Freedom? What to do with a large lottery win.
So, I returned to the world of being a single man. A liberation of sorts, a return to uncertainty at a certain age. It is a scary place to be, ejected from the family home and to set up again.
Sure I have the comforts. Sure, I have all my books, the CD’s, plenty of DVDs. Ok, the furniture in the new place isn’t that good yet and I could do with a new mattress, but hey, a few weeks and that will be put right. I can get on and decorate the new place enjoy the anonymity of being in a new area and able to start afresh.
It is good that I have a great deal of money and can set up a snug new place back in the style I had so often wanted during the years before marriage and put it all on ice. My nice country farm would become the home for me and my alter ego. I was going to start ‘dressing’ again, enjoying my private world again and loving the feel of feminine clothing be it of woven cloth or nicely formed bespoke rubber wear - in fairness the rubber was by far the preferable.
My main question at first was whether I could shift my middle-aged weight? Could I lose my extra chin? Would I be able to once more get the hang of makeup and heels? No doubt; my thinning hair would not look good any longer, I’d have to look into wigs and all that laborious ‘extra’ care women take for granted but men find to be a pain in the posterior! Thank God I’m not hairy anyway.
So I brought some weights, some good trainers and miles of country lanes to run myself ragged over. I always enjoyed running well into my middle age. I delighted when lycra running tights became fashionable for the general fitness freak. I wasn’t ever a fitness freak, by the way, I just liked the tight figure-hugging lycra.

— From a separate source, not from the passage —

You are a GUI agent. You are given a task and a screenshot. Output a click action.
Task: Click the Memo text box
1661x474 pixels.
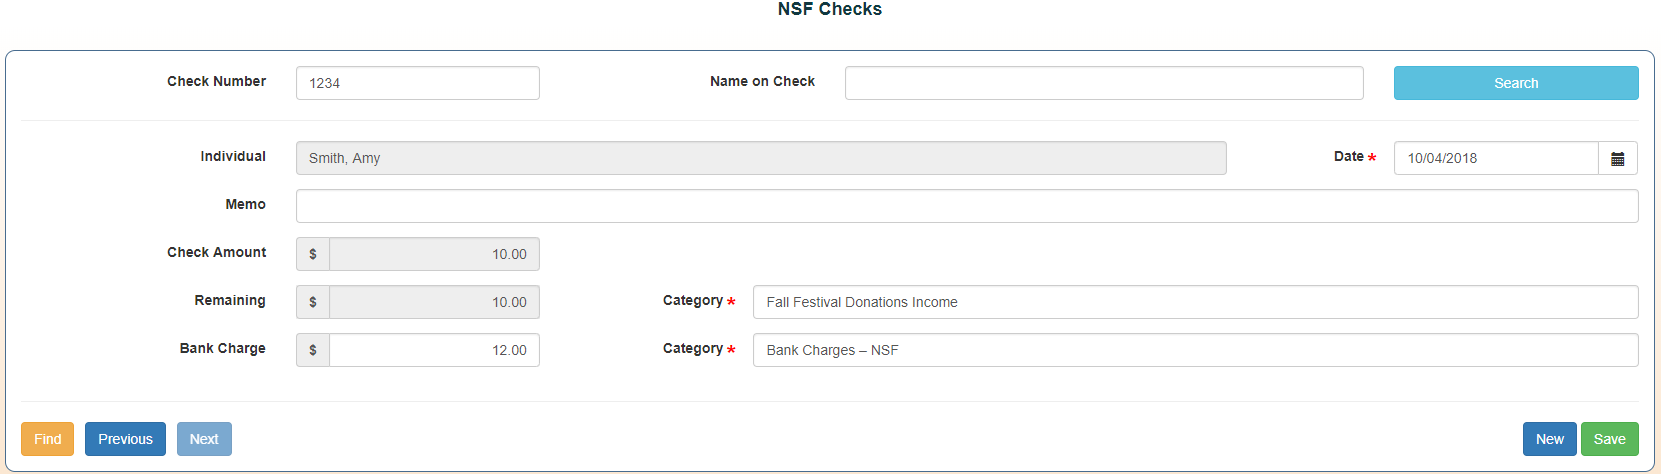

The intent was then to lose a lot of weight steadily, not wishing to make myself poorly by taking a bull in a china shop approach. If I was going to get a good male figure back and then develop a semblance of a female shape, I needed to shrug off thirty years of being a married man and all the male role model baggage one has to endure when really you crave to wear your wife’s heels and party gear. I knew it was all going to go wrong when she started wearing heels again to work. She never wore them to please me.
This new-found freedom was my downfall, whilst at work that glamorous woman allowed herself to stray, leading now to my singleness. At a late stage in life, she’d re-discovered a libido, denied to me for twenty years. She wanted him though, not me. So we became amicably parted, she moved in with him, alienated our son. I moved away. She wanted another man's dick and evidently was getting it. I wasn’t included in her desire any longer and that was pretty final. She still looked stunning, only the show wasn’t for me.

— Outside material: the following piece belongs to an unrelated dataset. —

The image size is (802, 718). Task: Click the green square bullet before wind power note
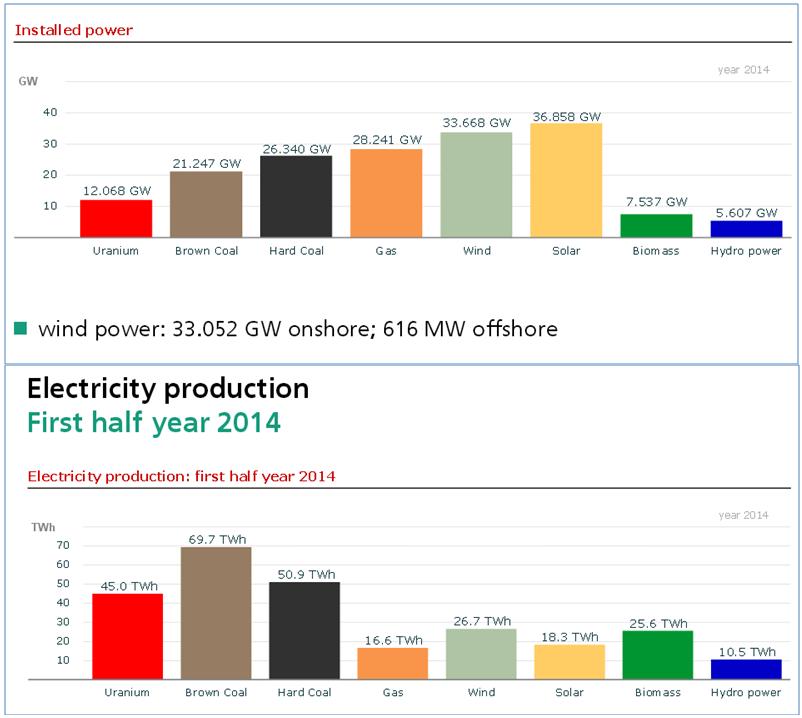tap(21, 328)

So rather than be a cuck and a snivelling weakling to boot, I decided it was best to re-start and just retire as a kind of ‘widower.’ Sure I’ve got millions and that is a comfort. As we just saw though, the freedom that cash gave my wife, gave her the freedom to say goodbye. She stayed in town with him.

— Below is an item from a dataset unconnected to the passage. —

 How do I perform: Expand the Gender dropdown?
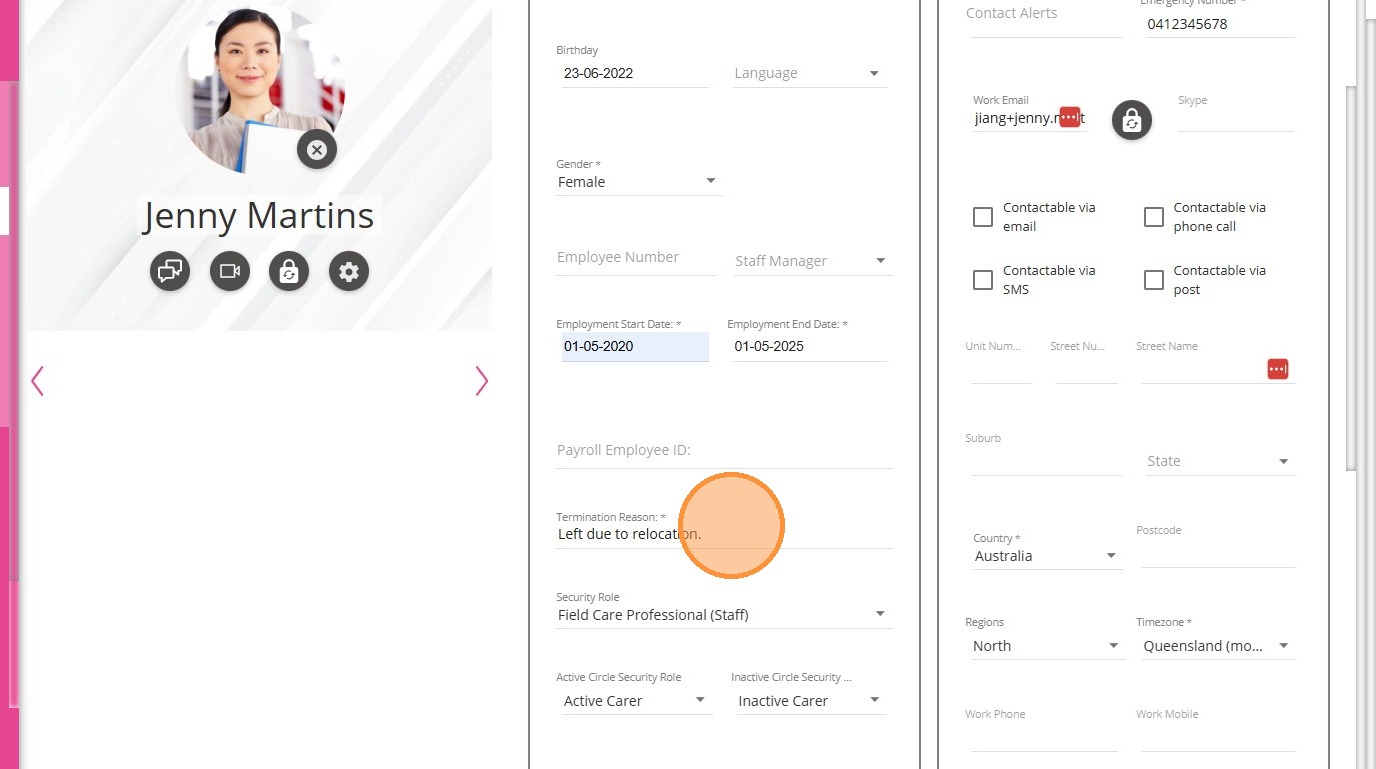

I moved seventy miles back to the country and a beautiful farm and elected to live out my new life how I wanted to live it. I’ve written a book, it’s not about me, its a novel about the lead up to World War Two. Any proceeds to go to my son’s account. He doesn’t like what I do in my private life so I don’t shove it in his face, hence not wishing to be anything other than an occasional Tranny as and when I feel like it. In fairness that is much of the time.
Would I seek another partner then? Would it be a man or a woman? Perhaps it would be one of each, perhaps they would bring friends? The options are endless in a fantasy world. So I’ve joined kinky web groups and made contact with others in a similar position. The internet is a fantastic way to meet people and throw ideas about. After many years of not dating or being involved in seduction it seems weird to be tramping over old ground, and being ultra-cautious about people let into my new life. I do not want to be taken for a ride and I don’t want pity.